But a presidential panel also sharply criticizes the company, industry and federal agencies for being unprepared for an environmental emergency in the Gulf of Mexico.

November 22, 2010|By Neela Banerjee

Reporting from Washington — Facing the worst offshore oil disaster in American history, BP rapidly developed and carried out new technologies to contain the damage, and government watchdogs established "effective oversight," according to a report issued Monday by the presidential panel investigating the explosion and sinking of the Deepwater Horizon drilling rig.

But the rare praise for the way they responded after disaster struck was coupled with scathing indictments of how terribly unprepared the federal government, BP and the oil industry were for a deep-sea oil well blowout.

Despite the fact that oil companies have been drilling for years in the Gulf of Mexico and the potential for problems was widely recognized, those involved were essentially caught flat-footed when the BP platform exploded and sank.

"There were many success stories in the effort to control the Macondo well, including, but not limited to, the ultimate successes of capping and killing it," the report said. "And the speed with which government scientists, with little background in deep-sea petroleum engineering, established meaningful oversight was truly impressive.
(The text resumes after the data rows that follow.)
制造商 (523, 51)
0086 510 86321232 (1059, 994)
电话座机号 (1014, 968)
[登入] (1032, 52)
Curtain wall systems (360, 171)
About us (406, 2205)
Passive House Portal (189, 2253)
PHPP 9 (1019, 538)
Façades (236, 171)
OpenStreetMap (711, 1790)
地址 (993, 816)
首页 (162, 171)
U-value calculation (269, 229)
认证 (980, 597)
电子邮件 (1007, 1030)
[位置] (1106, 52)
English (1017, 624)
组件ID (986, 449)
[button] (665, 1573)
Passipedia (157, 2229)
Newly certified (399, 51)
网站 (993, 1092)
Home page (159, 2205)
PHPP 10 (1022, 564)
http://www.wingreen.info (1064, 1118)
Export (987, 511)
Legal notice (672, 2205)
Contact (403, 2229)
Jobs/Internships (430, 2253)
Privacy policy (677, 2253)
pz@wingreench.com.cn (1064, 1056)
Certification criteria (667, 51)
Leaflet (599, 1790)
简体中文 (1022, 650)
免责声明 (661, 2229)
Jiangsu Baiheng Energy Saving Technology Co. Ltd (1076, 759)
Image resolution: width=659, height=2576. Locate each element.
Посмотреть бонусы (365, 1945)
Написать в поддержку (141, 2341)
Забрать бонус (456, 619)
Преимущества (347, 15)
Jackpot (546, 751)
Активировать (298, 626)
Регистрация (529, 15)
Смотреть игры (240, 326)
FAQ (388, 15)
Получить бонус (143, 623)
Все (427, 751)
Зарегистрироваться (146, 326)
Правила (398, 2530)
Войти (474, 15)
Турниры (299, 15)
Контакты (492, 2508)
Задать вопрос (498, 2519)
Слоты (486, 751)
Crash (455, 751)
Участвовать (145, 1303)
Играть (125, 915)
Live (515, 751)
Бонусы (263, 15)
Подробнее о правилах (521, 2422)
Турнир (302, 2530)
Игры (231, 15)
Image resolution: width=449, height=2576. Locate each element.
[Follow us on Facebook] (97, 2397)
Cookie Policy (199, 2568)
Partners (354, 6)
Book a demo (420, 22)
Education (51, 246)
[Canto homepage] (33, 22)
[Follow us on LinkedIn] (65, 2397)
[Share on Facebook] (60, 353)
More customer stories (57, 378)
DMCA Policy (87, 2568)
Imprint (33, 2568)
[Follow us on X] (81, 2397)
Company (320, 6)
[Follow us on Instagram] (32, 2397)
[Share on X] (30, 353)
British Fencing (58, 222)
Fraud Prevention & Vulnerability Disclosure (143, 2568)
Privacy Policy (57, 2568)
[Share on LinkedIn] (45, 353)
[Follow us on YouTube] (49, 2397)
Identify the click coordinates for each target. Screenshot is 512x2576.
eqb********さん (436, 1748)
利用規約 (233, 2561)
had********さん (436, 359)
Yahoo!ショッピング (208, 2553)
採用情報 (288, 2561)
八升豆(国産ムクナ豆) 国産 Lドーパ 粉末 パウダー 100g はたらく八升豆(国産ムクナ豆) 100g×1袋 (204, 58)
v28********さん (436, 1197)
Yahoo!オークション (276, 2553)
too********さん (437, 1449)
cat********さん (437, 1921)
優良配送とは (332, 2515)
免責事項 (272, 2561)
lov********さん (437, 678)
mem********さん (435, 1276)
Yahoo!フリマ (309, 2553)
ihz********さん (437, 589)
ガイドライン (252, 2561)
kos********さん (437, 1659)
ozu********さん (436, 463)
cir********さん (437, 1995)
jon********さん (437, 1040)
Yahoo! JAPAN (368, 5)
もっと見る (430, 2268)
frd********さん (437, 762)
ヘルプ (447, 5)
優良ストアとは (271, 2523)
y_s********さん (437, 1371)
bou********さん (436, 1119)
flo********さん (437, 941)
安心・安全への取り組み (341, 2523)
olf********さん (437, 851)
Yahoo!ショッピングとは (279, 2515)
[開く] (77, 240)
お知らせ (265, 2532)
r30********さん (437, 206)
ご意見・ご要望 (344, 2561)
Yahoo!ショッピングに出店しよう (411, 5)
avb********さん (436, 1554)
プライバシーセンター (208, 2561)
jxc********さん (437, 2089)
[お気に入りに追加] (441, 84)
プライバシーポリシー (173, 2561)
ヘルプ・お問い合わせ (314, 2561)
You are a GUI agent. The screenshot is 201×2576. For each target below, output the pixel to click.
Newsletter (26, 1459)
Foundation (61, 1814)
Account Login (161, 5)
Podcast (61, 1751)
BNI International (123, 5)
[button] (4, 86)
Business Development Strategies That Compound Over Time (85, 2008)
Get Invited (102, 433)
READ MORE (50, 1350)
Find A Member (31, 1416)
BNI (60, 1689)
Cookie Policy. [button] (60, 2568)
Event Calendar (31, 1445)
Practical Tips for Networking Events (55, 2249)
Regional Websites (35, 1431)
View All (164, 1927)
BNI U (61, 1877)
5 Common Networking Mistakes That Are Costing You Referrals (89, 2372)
"These remarkable efforts were necessary, however, because of a lack of advance preparation by industry and government," investigators said.

The report, "Stopping the Spill: The Five-Month Effort to Kill the Macondo Well," is based on preliminary findings by the panel's staff.

The staff suggested that the president's panel recommend that oil companies develop detailed plans on how to stop deep-water blowouts and that the government review those plans.

The draft report also called for the government to beef up its expertise in petroleum engineering in order to better manage any future oil disasters, and to find ways to give a fast, accurate estimate of the amount of oil flowing from a blowout, which took weeks to nail down during the Deepwater Horizon spill.

The report was issued in tandem with another working paper on the spill that covered response and cleanup technology used while oil was still pouring from the crippled well. That report found that industry and the government had invested little in oil spill response and containment over the years.

"As a result, cleanup technology used during the Deepwater Horizon spill was dated and inadequate," according to the draft report "Response/Cleanup Technology Research & Development and the BP Deepwater Horizon Oil Spill."